[Data extracted from a collection]
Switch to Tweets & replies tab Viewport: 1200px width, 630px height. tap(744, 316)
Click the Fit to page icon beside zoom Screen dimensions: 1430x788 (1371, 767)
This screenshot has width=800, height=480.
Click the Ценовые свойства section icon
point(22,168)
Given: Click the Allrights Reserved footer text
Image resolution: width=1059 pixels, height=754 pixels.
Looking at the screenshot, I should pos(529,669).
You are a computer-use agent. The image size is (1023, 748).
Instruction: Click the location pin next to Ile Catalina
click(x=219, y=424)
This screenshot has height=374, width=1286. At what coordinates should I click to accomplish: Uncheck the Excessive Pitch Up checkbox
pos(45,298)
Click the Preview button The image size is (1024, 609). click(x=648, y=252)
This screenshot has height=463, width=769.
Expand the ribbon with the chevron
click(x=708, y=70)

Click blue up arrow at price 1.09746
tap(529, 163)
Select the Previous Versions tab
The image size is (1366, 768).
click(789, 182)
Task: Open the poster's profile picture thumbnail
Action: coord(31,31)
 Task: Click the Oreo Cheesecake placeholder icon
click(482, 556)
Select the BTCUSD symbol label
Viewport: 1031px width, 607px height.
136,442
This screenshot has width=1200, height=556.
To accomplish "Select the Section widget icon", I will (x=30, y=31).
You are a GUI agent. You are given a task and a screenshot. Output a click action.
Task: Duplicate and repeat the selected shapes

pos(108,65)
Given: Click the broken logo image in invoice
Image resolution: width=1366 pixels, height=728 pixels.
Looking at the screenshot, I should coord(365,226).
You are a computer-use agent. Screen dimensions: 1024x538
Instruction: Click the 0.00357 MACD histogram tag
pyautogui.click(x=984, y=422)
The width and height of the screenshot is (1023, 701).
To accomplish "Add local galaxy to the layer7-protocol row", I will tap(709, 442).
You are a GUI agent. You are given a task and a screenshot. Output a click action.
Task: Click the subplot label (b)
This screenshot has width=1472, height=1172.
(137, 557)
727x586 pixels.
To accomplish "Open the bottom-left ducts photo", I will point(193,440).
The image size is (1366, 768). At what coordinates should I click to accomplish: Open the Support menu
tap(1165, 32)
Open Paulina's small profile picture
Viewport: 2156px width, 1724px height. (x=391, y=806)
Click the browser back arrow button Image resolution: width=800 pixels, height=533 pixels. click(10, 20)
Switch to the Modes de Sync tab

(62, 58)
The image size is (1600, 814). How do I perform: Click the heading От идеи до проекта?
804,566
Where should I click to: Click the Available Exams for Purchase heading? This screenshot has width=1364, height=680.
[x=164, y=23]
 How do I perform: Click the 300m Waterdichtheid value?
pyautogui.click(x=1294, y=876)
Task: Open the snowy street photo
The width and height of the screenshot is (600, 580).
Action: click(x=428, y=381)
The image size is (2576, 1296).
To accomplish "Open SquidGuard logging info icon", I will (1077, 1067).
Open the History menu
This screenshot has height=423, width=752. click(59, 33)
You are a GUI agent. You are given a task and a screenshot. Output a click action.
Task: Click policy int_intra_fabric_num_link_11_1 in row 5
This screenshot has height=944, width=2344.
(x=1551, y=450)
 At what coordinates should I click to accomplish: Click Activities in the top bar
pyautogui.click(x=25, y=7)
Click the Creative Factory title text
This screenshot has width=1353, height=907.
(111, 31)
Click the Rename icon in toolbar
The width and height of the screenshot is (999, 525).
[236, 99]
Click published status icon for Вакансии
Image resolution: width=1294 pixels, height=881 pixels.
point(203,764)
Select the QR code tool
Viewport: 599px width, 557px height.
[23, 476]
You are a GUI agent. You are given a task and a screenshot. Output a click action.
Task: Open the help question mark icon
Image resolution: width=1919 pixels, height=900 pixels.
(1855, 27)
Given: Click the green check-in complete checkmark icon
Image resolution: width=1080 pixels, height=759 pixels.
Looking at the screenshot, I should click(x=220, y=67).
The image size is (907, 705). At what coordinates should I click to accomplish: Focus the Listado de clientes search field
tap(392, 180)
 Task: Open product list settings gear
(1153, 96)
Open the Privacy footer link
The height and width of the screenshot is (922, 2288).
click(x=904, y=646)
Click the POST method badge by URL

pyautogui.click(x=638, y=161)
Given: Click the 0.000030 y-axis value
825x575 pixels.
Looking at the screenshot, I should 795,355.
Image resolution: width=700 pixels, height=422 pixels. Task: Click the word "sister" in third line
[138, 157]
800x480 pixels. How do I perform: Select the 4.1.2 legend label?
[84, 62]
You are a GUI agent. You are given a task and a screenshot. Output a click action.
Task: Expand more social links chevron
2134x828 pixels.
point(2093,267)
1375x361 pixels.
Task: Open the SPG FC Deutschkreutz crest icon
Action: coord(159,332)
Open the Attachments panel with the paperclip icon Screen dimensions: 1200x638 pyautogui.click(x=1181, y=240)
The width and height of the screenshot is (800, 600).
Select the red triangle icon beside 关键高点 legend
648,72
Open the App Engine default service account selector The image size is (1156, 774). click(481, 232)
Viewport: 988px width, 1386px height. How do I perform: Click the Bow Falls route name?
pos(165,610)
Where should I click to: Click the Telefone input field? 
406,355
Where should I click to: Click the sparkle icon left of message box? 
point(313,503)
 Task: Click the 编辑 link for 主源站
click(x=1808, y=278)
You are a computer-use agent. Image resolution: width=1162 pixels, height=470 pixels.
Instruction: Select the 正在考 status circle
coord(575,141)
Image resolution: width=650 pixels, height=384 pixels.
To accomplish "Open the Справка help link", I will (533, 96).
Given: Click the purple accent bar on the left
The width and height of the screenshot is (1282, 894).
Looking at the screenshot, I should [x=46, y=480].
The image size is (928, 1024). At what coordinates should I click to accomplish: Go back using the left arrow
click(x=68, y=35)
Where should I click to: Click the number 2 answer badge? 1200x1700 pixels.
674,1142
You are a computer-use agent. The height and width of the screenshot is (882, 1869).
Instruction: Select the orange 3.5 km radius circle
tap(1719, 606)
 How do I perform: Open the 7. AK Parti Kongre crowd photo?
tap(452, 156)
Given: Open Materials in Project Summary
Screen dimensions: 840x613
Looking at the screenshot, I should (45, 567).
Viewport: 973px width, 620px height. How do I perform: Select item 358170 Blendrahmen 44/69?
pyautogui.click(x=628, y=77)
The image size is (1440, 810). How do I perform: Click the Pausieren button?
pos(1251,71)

[Work instructions]
Among the entries above, the lines between the ones containing "800x480 pixels. How" and "Given: Click the purple", inclusive, are to be transcribed exactly. No other line is to be given.

[Solution]
800x480 pixels. How do I perform: Select the 4.1.2 legend label?
[84, 62]
You are a GUI agent. You are given a task and a screenshot. Output a click action.
Task: Expand more social links chevron
2134x828 pixels.
point(2093,267)
1375x361 pixels.
Task: Open the SPG FC Deutschkreutz crest icon
Action: coord(159,332)
Open the Attachments panel with the paperclip icon Screen dimensions: 1200x638 pyautogui.click(x=1181, y=240)
The width and height of the screenshot is (800, 600).
Select the red triangle icon beside 关键高点 legend
648,72
Open the App Engine default service account selector The image size is (1156, 774). click(481, 232)
Viewport: 988px width, 1386px height. How do I perform: Click the Bow Falls route name?
pos(165,610)
Where should I click to: Click the Telefone input field? 
406,355
Where should I click to: Click the sparkle icon left of message box? 
point(313,503)
 Task: Click the 编辑 link for 主源站
click(x=1808, y=278)
You are a computer-use agent. Image resolution: width=1162 pixels, height=470 pixels.
Instruction: Select the 正在考 status circle
coord(575,141)
Image resolution: width=650 pixels, height=384 pixels.
To accomplish "Open the Справка help link", I will (533, 96).
Given: Click the purple accent bar on the left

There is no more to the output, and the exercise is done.